» **YOUR TASK**: The answer consists solely of the lines running from the one with "Given: Click the" through the final line below, transcribed exactly and without any pictures.

=== Section Start ===

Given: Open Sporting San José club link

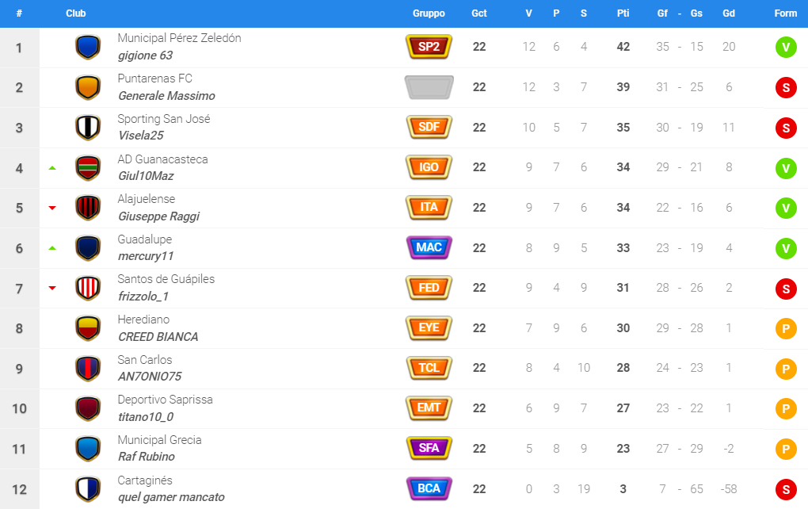Looking at the screenshot, I should (164, 119).
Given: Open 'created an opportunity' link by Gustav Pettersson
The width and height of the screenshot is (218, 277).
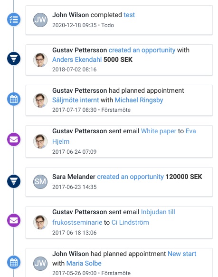Looking at the screenshot, I should pyautogui.click(x=142, y=50).
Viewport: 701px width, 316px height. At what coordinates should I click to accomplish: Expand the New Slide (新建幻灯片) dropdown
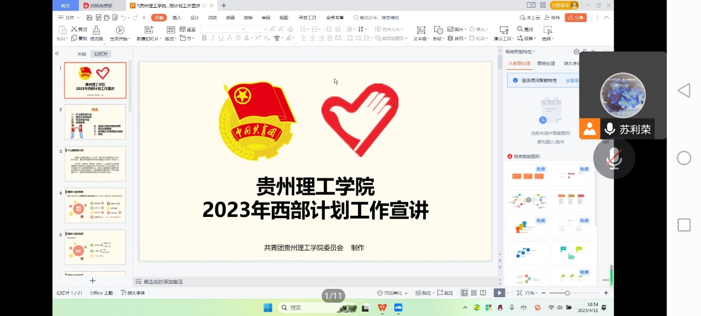click(148, 39)
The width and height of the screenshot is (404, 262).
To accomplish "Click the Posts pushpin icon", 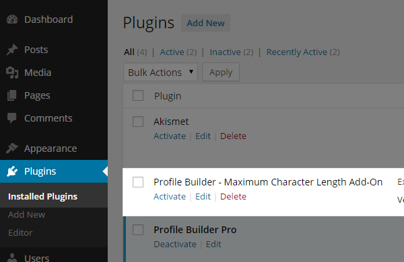I will [x=12, y=50].
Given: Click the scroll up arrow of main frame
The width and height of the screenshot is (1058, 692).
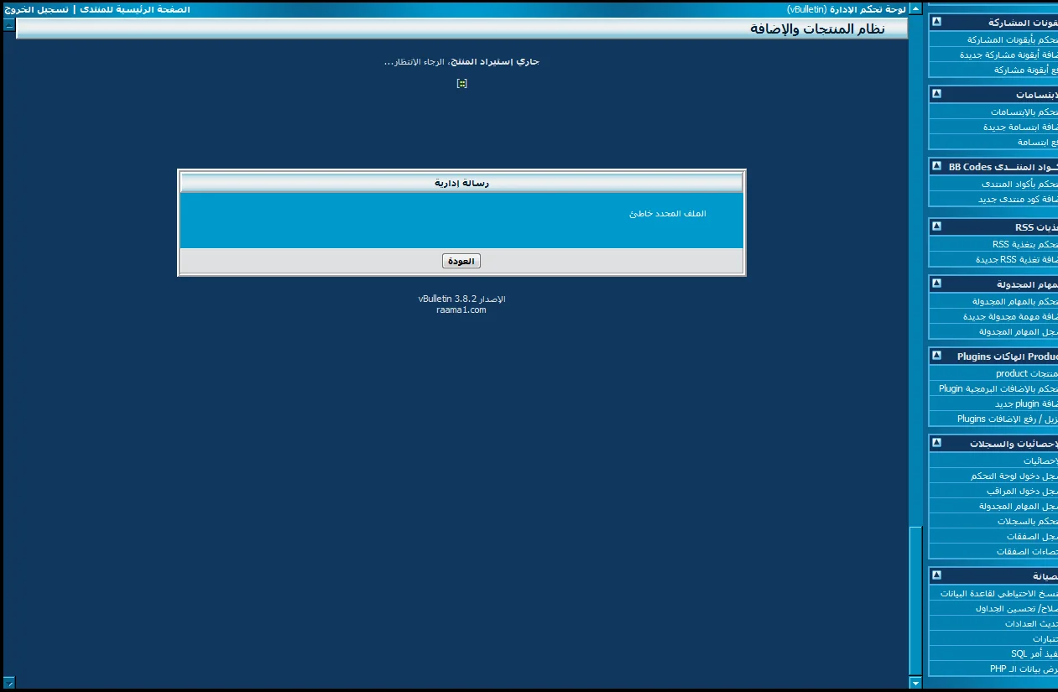Looking at the screenshot, I should 915,9.
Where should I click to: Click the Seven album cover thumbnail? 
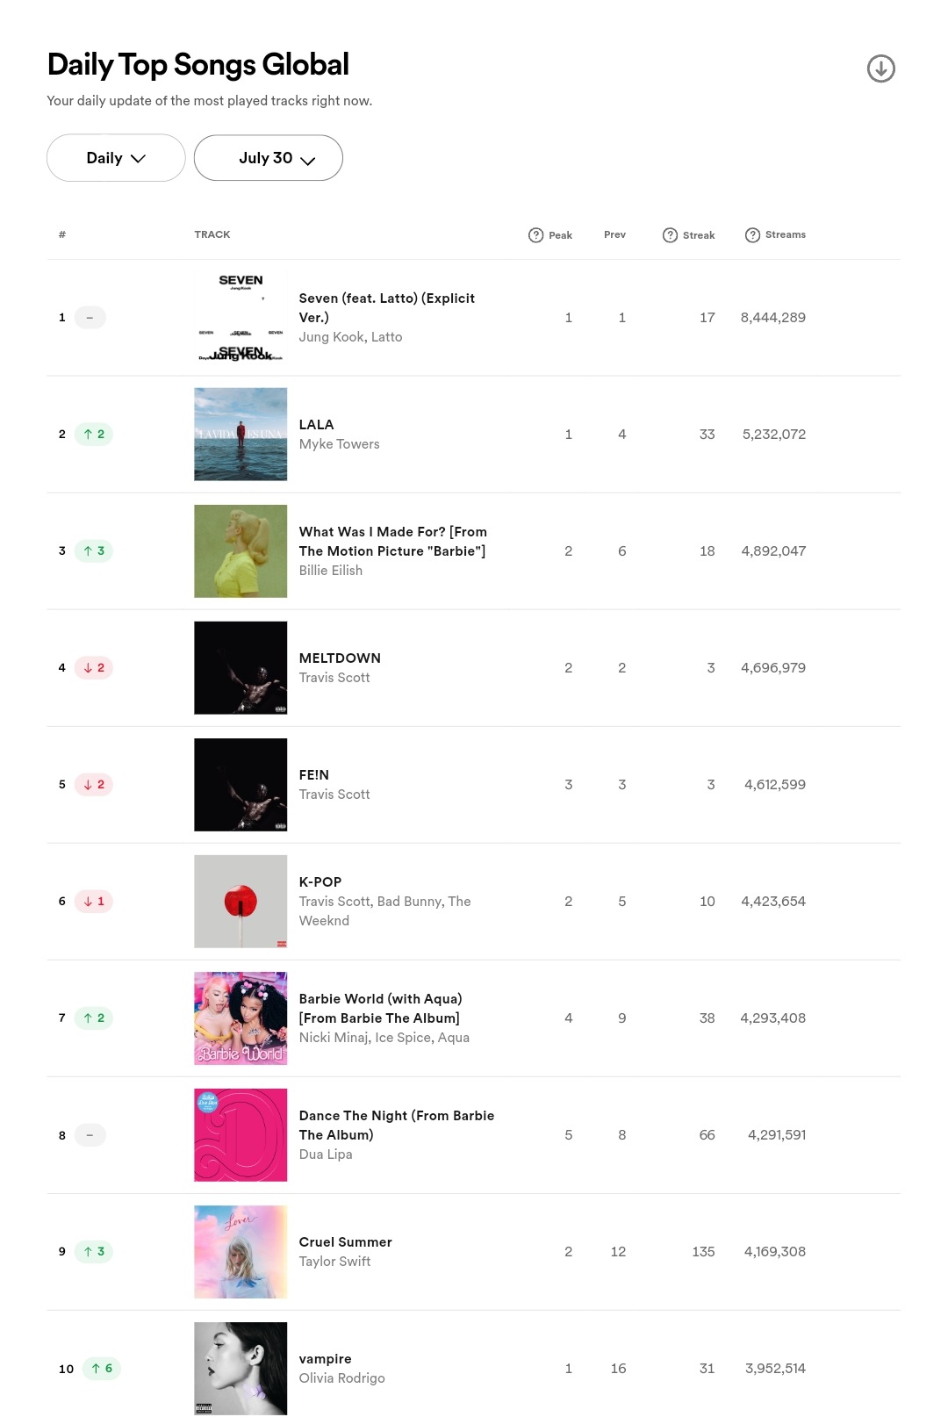click(x=241, y=318)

=== Section End ===

» **WRITTEN ANSWER**:
Given: Click the scroll up arrow of main frame
The width and height of the screenshot is (1058, 692).
Looking at the screenshot, I should 915,9.
Where should I click to: Click the Seven album cover thumbnail? 
click(x=241, y=318)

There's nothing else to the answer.